El cerco se estrechaba. Las detenciones de familiares como
anzuelo para la rendición eran la
norma. Así que la madre y una hermana de Juanín, Avelina,
acabaron entre rejas. “En lugar de que aquella medida le convenciera para
mandarlo todo al traste, el guerrillero decidió quedarse e ir a por todas; era
la única forma que tenía de proteger a su familia”, según Brevers. Fue entonces
cuando comenzó la leyenda de Juanín y Bedoya como pareja. Cuando tuvo que
organizarse un cerco que fue de los más impresionantes del franquismo: “Existía
un subsector específico que comprendía Asturias, León, Cantabria, Palencia y
Burgos, con un coronel al mando”, comenta Brevers. Aun así, costó cazarles.
La vida en el monte fue dura. Construían refugios en varios
lugares, aunque se perdían principalmente en Monte Corona. “Los chamizos
estaban construidos con papel brea, una especie de tela asfáltica. Todo parecía
ordenado, saneado, con sistemas de drenaje. Se convirtieron en auténticos
ingenieros”, asegura el autor del libro.
¿Y quién pagaba todo aquello?
Los robos, los secuestros, los rescates… Bajaban a los pueblos y
recaudaban con quienes sabían que no iban a tener muchos problemas económicos.

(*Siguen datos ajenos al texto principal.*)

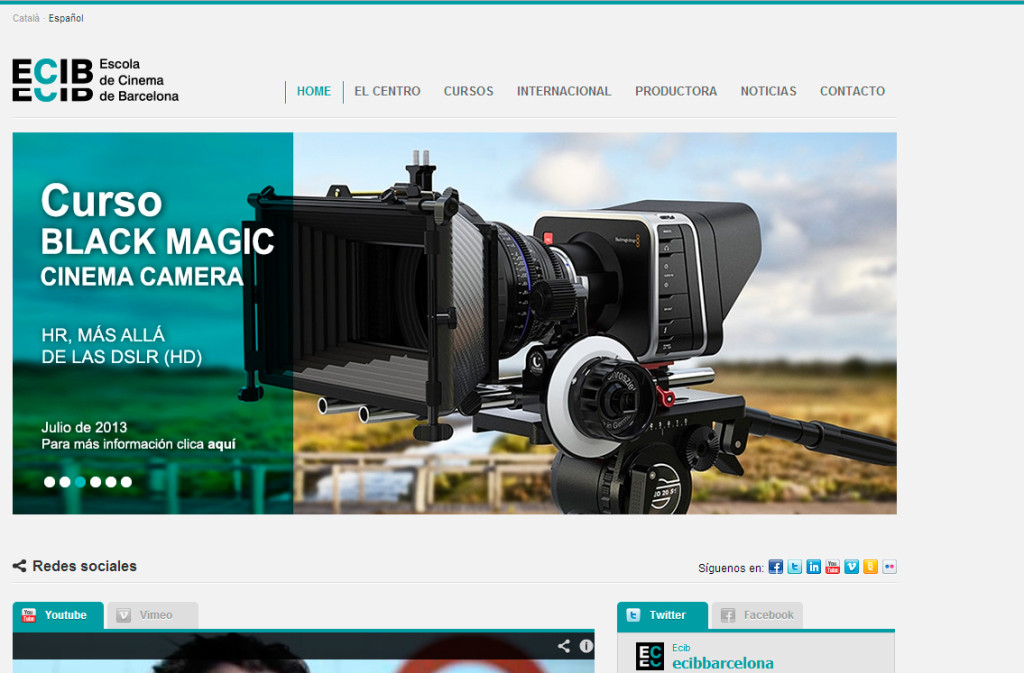1024x673 pixels.
Task: Click the ECIB Escola de Cinema logo
Action: coord(95,80)
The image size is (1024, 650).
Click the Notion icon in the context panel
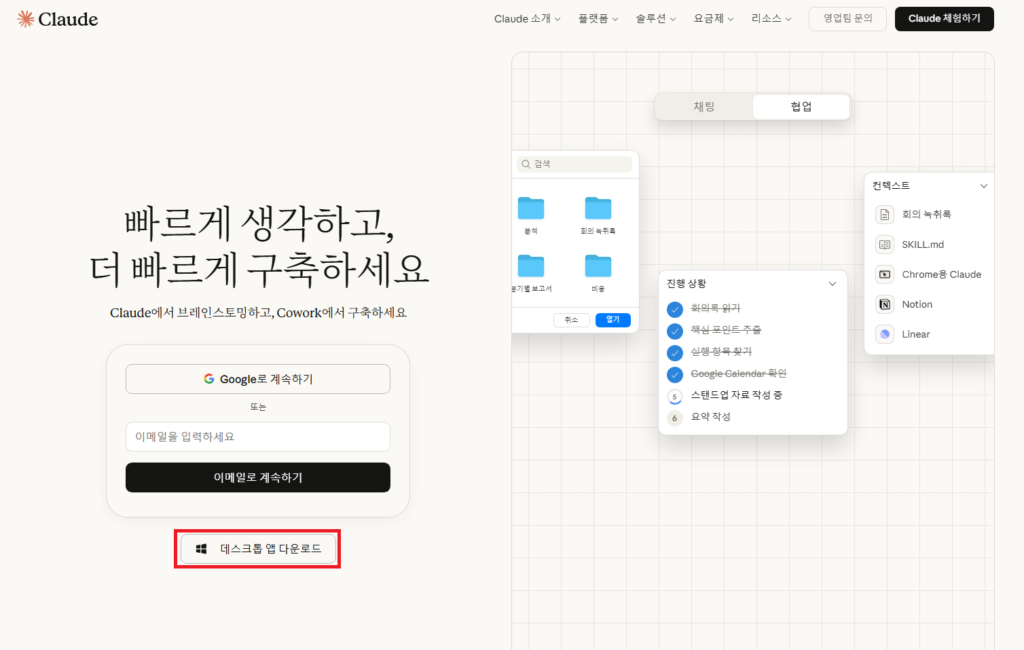(884, 305)
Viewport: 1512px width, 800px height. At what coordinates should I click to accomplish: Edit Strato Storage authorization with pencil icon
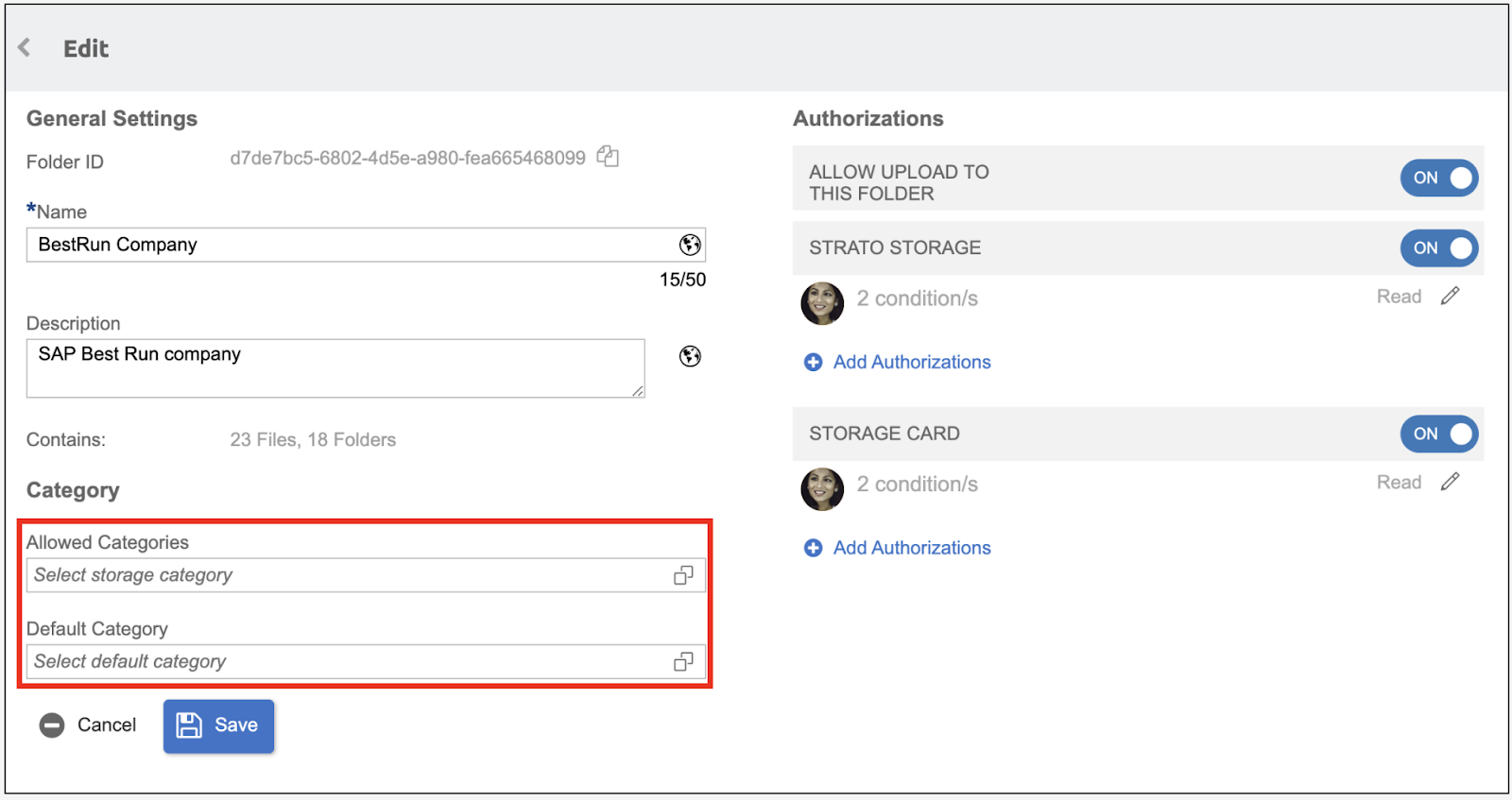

Eran una especie de mezcla entre Robin Hood y el bandido Fendetestas, el
personaje de El bosque animado, incapaz de hacer daño. De aquí cogían
unos panes y unos chorizos, de las tiendas; un pedido con comida para unos
días. Disparaban si se veían acosados. Y se vieron, pero 14 veces burlaron el
cerco. “Incluso invitaban a los guardias de incógnito a café y les dejaban una
nota”. Descaradas, como ésta. “Yo, Juanín, tengo el honor de invitar a café al
capitán de la Guardia
Civil de Potes, y que le aproveche, como a los pajaritos los
perdigones”. Se les tenía respeto, admiración y miedo entre los guardias.
“Cuando subían a vigilar por el monte iban fumando o silbando para que se
dieran por aludidos y no les hicieran nada”, dice Antoni o
Brevers.
Pero tanto tiempo haciéndole jugarretas al destino no podía
durar mucho. La prensa internacional se hacía eco de sus hazañas, y se negoció
incluso, por medio de don Desiderio, párroco de la zona, la salida de Juanín a
Francia. Finalmente, el cura no se fió de las autoridades. Sabía que le
matarían, como ocurrió después. Fue fortuitamente, durante una guardia. Uno de
los vigilantes vio moverse algo, disparó y alcanzó al guerrillero. “No supo ni
que había matado a Juanín, se dio cuenta más tarde”, comenta el autor. Bedoya
iba detrás, pero no hizo nada, aunque todo se reconstruyera después para
alimentar una mentira oficial que Brevers desmonta ahora.
Su compañero no tardó en caer. Fue siete meses después, en
diciembre de 1957, tras una vida furtiva que duró, junto a Juanín, cinco años.
Le emboscaron en la carretera cercana a Castro Urdiales, cuando escapaba a
Francia, se supone. Un soplo propició su captura, y acabó tiroteado, como su
amigo del alma, al borde de un arcén.